(Collected data entries)
::::::::
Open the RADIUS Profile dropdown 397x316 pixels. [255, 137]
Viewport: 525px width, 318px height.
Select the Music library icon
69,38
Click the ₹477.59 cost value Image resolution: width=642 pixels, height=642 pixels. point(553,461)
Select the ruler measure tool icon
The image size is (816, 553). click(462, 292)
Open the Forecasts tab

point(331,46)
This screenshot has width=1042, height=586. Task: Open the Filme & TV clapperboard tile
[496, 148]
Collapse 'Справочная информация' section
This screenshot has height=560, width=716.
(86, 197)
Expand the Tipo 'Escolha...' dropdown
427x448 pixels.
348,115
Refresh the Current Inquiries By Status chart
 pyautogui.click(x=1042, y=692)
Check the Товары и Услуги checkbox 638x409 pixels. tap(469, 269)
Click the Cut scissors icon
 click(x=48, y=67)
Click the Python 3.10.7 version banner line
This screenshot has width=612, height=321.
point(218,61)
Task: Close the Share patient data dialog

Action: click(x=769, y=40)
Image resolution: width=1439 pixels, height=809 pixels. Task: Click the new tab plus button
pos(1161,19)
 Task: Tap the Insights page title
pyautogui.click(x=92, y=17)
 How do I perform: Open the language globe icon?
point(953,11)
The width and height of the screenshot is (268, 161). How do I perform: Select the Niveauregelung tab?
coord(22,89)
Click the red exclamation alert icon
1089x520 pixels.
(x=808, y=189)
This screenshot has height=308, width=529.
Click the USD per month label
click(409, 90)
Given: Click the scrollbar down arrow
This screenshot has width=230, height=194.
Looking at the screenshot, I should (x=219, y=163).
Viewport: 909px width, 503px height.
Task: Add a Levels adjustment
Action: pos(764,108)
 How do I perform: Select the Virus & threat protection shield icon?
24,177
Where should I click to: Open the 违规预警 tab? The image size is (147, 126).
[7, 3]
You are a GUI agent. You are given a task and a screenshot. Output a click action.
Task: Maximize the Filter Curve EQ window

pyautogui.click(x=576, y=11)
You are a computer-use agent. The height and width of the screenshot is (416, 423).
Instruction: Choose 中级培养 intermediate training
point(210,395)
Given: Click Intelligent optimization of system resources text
::::::::
_Action item_
What you return should be exactly the lines above, starting at the one with "Viewport: 525px width, 318px height." and ending at the one with "Check the Товары", and nothing else.

_Answer box_
Viewport: 525px width, 318px height.
Select the Music library icon
69,38
Click the ₹477.59 cost value Image resolution: width=642 pixels, height=642 pixels. point(553,461)
Select the ruler measure tool icon
The image size is (816, 553). click(462, 292)
Open the Forecasts tab

point(331,46)
This screenshot has width=1042, height=586. Task: Open the Filme & TV clapperboard tile
[496, 148]
Collapse 'Справочная информация' section
This screenshot has height=560, width=716.
(86, 197)
Expand the Tipo 'Escolha...' dropdown
427x448 pixels.
348,115
Refresh the Current Inquiries By Status chart
 pyautogui.click(x=1042, y=692)
Check the Товары и Услуги checkbox 638x409 pixels. tap(469, 269)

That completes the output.